We’re staring at each other. I like it. It’s casual, and comfortable. But it’s also true I’m not used to anyone staring back this long without talking. I wonder if he’s aware of it, too.
A whole minute goes by. A breeze picks up. I loll my head onto my shoulder and he smiles a little. I finally say, “Okay, this can’t last forever. One of us is going to have to look away first. We’re not going to grow old out here together.”
“I didn’t know it was a contest.” David looks up at the bright spot where the sun is hiding. “You win.”
I roll my eyes. “You giving up doesn’t make me a winner. And no, it wasn’t a contest.”
He looks back at me. “There’s no way I’m going to cheer you up, is there?”
I quickly stand, pushing my hand down on his shoulder to help me up.
“I’m going back inside,” I say. “You might want to stay out here a few minutes.”
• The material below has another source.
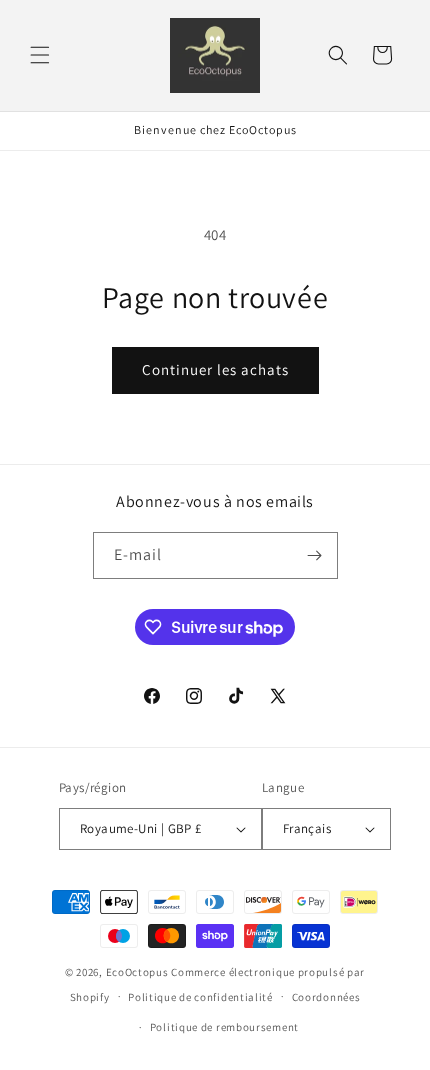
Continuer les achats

“I think they all know we’re out here together.”
“It’s not that. I feel like singing.”
*
Later, I’m with Dr. Jordan in the Sun Room, just the two of us. It’s dusk, so it’s even gloomier outside, but less so in my head now. He said, “Let’s be ironic and play Double Solitaire,” and we’ve been dueling for an hour.
“What do you think of David?” he asks.
I glance at him. “Very subtle.”
“I know what he thinks of you.”
“Because he came outside with me today?”
“Did he? I didn’t know. Tell me all the deets.”
I laugh. “No one says deets anymore. Besides, I thought you didn’t like gossip.”
“I don’t like admitting I like it. Anyway, it isn’t gossip if it’s about you. I do admit to a certain fondness for you.”
“Yeah, yeah, I know. I’m like the great-great-great-great-granddaughter you never had.”
“I thank the Maker every night that it’s an informal relationship.”
The game enters its acceleration phase. He wins, only because I dropped my queen of hearts on the diamond stack and had to take it back and got flustered. I scoop up the cards to separate the reds from the blues.
“So, what does David think of me?”
Dr. Jordan smiles. I smile back.
“Do you care?” he asks.
“You said you knew so I’m curious. Have you even talked to him?”
“Some. But I’m a trained psychiatrist. I watch. I listen. I judge.”
“And?”
“And what?”
“And this is why we don’t have these kinds of conversations.” I hold up the red deck of cards. “Tell me or I’ll use your blue deck and you get these disease carriers.” We needed another deck for Double Solitaire so I grabbed the red cards from the games cabinet. Dr. Jordan thinks money is the dirtiest thing around but that community playing cards are a strong second place.
“When you’re not looking at him,” he says, “he’s looking at you.”
“So? There’s no one else our age here. In a room full of a hundred people and two dogs, the dogs will go sniff each other.” I hand Dr. Jordan his blue deck. “Plus I know I’m … an odd thing to look at.”
“How so?”
“You know. Freckles, but not the red hair or the green eyes. I’m kind of a mutt.”
“Brown hair, blue eyes, and freckles doesn’t make you a mutt. It’s exotic.”
I snort.
“It seems to work for that what’s-her-name on those Hollywood news shows in the TV room. The girl who’s usually in some kind of trouble.”
“Maybe I’m destined for incarceration, too.”
“He also makes unlikely excuses to come into whatever room you’re in.”
“You ready?” My solitaire staircase is done. His is only halfway there.
“I’ve told you about the fluoroquinolone-caused neuropathy in my hands, right?”
“About a thousand times, though I’m not sure those are the same words. You might be making up new gibberish every time. It’s just an excuse for when you lose and to make me feel worse when you win.”
David enters with Ms. Li on his arm. He says to her, “It’s cold in here without the sun.”
Dr. Jordan looks at me over his glasses.
“It isn’t cold,” Ms. Li says. “Is it, Mel?”
“Oh, it’s definitely cold in here, but—”
“See?” David says.
“But…” I say, “that’s why we’re here. You don’t want to be comfortable all the time. People who do move to Florida. Don’t you want to spice things up with something different sometimes?” I make meaningful eye contact with Dr. Jordan. “Maybe even something … exotic?”
I admire Dr. Jordan’s poker face. We could take Dr. Oswald to the cleaners.
“What about you, Mr. Jordan?” David asks. “You think it’s cold in here?”
“It just got chillier, you calling me that. Please, call me Piers. As for the debate, I abstain. You Californians don’t know the meaning of the word cold.”
“I know what’ll warm you up,” I say to David. “A shot of gin rummy.”
Before he can answer, Ms. Li lets go of him and sits at our table. That leaves only the opposite chair.
“It’s okay,” I say. “I’ll give you room. I remember you don’t like touching girls.”
“I guess I’m outnumbered.” David’s hand brushes my shoulder, as if he couldn’t avoid it to get around me.